Correlation Between AYRO and Nio
Can any of the company-specific risk be diversified away by investing in both AYRO and Nio at the same time? Although using a correlation coefficient on its own may not help to predict future stock returns, this module helps to understand the diversifiable risk of combining AYRO and Nio into the same portfolio, which is an essential part of the fundamental portfolio management process.
By analyzing existing cross correlation between AYRO Inc and Nio Class A, you can compare the effects of market volatilities on AYRO and Nio and check how they will diversify away market risk if combined in the same portfolio for a given time horizon. You can also utilize pair trading strategies of matching a long position in AYRO with a short position of Nio. Check out your portfolio center. Please also check ongoing floating volatility patterns of AYRO and Nio.
Diversification Opportunities for AYRO and Nio
Weak diversification
The 3 months correlation between AYRO and Nio is 0.38. Overlapping area represents the amount of risk that can be diversified away by holding AYRO Inc and Nio Class A in the same portfolio, assuming nothing else is changed.

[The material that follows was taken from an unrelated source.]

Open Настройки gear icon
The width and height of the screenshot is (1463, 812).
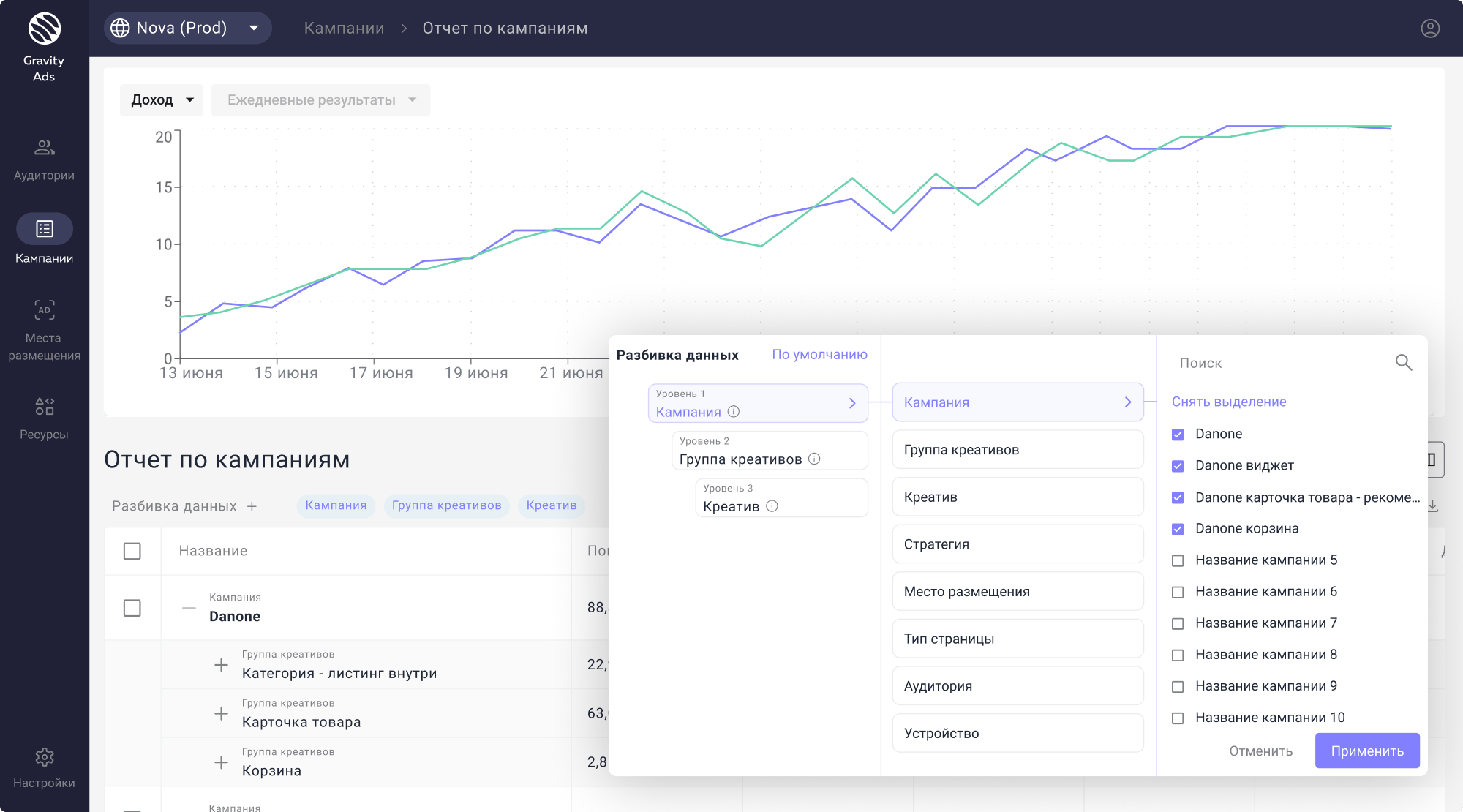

The correlation between historical prices or returns on Nio Class A and AYRO is a relative statistical measure of the degree to which these equity instruments tend to move together. The correlation coefficient measures the extent to which returns on AYRO Inc are associated (or correlated) with Nio. Values of the correlation coefficient range from -1 to +1, where. The correlation of zero (0) is possible when the price movement of Nio Class A has no effect on the direction of AYRO i.e., AYRO and Nio go up and down completely randomly.
Pair Corralation between AYRO and Nio
Given the investment horizon of 90 days AYRO Inc is expected to under-perform the Nio. But the stock apears to be less risky and, when comparing its historical volatility, AYRO Inc is 1.02 times less risky than Nio. The stock trades about -0.06 of its potential returns per unit of risk. The Nio Class A is currently generating about -0.03 of returns per unit of risk over similar time horizon. If you would invest 1,739 in Nio Class A on February 17, 2024 and sell it today you would lose (1,213) from holding Nio Class A or give up 69.75% of portfolio value over 90 days.
Time Period | 3 Months [change] |
Direction | Moves Together |
Strength | Very Weak |
Accuracy | 100.0% |
Values | Daily Returns |
AYRO Inc vs. Nio Class A
Performance |
Timeline |
AYRO Inc |
Nio Class A |
AYRO and Nio Volatility Contrast
Predicted Return Density |
Returns |
Pair Trading with AYRO and Nio
The main advantage of trading using opposite AYRO and Nio positions is that it hedges away some unsystematic risk. Because of two separate transactions, even if AYRO position performs unexpectedly, Nio can make up some of the losses. Pair trading also minimizes risk from directional movements in the market. For example, if an entire industry or sector drops because of unexpected headlines, the short position in Nio will offset losses from the drop in Nio's long position.The idea behind AYRO Inc and Nio Class A pairs trading is to make the combined position market-neutral, meaning the overall market's direction will not affect its win or loss (or potential downside or upside). This can be achieved by designing a pairs trade with two highly correlated stocks or equities that operate in a similar space or sector, making it possible to obtain profits through simple and relatively low-risk investment.Check out your portfolio center.Note that this page's information should be used as a complementary analysis to find the right mix of equity instruments to add to your existing portfolios or create a brand new portfolio. You can also try the Funds Screener module to find actively-traded funds from around the world traded on over 30 global exchanges.